### [What the task asks]
Find each line below where the word "accomplish" occurs, and copy it.

+ + + +

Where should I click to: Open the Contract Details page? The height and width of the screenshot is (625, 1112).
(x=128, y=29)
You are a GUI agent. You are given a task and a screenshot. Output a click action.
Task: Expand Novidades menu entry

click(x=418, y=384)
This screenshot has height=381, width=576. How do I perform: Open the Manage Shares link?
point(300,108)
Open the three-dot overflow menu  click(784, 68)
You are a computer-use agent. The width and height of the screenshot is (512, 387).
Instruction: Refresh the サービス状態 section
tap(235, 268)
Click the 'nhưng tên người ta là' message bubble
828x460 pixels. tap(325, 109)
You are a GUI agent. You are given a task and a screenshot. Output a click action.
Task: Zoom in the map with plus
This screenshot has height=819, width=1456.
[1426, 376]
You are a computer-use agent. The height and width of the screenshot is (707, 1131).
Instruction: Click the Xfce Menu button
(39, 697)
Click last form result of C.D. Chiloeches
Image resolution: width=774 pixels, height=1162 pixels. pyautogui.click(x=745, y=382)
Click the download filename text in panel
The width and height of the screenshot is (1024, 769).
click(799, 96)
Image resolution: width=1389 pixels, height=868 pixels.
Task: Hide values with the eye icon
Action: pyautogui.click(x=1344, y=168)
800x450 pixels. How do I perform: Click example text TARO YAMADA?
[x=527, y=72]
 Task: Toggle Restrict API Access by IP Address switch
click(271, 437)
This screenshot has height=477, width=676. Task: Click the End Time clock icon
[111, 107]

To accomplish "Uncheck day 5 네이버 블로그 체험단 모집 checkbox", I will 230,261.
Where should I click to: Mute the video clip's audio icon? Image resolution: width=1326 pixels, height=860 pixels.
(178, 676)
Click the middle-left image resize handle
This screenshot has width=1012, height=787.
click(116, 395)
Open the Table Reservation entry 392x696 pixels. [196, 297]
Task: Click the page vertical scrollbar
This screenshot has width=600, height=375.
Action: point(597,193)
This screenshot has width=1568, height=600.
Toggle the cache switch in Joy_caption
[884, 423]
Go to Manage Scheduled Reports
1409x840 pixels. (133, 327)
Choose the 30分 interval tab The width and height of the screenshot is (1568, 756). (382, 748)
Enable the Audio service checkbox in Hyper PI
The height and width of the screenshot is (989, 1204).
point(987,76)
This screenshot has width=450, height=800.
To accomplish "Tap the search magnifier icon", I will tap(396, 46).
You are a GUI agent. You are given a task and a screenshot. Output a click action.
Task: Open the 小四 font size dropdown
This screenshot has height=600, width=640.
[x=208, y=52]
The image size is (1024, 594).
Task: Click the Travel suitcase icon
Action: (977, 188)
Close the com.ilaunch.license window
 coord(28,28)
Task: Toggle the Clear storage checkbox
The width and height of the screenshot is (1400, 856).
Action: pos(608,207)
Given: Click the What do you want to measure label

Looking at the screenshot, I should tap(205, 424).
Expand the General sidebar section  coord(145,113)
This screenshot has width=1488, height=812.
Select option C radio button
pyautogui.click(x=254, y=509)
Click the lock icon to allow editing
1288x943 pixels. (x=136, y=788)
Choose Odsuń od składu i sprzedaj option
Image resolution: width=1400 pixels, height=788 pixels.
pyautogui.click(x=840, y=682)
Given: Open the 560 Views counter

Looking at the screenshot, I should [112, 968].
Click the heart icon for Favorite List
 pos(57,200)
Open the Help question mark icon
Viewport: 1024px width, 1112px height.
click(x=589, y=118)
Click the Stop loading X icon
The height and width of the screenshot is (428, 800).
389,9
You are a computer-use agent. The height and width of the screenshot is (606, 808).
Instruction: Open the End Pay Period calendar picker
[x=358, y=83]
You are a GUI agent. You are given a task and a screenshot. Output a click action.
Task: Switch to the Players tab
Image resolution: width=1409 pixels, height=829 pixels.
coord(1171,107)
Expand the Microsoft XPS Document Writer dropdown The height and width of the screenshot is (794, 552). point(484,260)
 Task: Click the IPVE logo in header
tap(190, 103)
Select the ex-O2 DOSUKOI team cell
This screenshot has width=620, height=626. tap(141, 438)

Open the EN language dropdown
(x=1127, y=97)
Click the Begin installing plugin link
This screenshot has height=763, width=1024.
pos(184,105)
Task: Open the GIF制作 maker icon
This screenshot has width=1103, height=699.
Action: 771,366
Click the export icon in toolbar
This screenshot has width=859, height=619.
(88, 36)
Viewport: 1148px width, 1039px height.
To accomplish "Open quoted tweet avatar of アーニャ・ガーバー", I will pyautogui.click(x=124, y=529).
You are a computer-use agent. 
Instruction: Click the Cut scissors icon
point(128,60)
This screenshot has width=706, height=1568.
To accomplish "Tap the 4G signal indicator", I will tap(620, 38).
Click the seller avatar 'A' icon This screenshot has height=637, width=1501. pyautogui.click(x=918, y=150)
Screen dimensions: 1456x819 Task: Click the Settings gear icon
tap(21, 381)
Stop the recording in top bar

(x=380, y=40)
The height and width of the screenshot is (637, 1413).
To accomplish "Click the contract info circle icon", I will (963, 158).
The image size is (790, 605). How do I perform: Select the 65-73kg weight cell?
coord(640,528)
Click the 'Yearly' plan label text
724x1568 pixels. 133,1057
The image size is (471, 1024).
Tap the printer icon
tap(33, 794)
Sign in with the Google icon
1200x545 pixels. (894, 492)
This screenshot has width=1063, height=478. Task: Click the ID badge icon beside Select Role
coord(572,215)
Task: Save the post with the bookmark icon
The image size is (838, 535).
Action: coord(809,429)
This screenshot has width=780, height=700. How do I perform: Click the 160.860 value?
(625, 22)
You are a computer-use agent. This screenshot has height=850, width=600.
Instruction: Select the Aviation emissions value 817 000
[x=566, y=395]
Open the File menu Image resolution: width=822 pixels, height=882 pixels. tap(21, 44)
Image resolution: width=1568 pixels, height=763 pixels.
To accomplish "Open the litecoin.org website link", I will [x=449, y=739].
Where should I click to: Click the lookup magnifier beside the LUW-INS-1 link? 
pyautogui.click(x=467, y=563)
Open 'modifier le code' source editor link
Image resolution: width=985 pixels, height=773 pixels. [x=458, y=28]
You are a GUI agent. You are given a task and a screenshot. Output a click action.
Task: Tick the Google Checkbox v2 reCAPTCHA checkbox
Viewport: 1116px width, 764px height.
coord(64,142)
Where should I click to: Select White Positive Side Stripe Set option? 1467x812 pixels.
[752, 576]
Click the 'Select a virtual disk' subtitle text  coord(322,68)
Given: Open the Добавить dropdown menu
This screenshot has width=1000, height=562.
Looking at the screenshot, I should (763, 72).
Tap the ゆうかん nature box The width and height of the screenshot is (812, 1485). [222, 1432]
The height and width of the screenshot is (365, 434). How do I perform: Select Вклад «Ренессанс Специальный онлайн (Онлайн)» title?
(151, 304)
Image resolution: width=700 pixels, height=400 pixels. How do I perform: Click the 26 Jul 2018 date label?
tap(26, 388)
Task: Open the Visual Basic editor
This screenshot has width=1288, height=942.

+ + + +

### [Result]
To accomplish "Uncheck day 5 네이버 블로그 체험단 모집 checkbox", I will 230,261.
To accomplish "Tap the search magnifier icon", I will tap(396, 46).
To accomplish "Open quoted tweet avatar of アーニャ・ガーバー", I will pyautogui.click(x=124, y=529).
To accomplish "Tap the 4G signal indicator", I will tap(620, 38).
To accomplish "Click the contract info circle icon", I will (963, 158).
To accomplish "Open the litecoin.org website link", I will [x=449, y=739].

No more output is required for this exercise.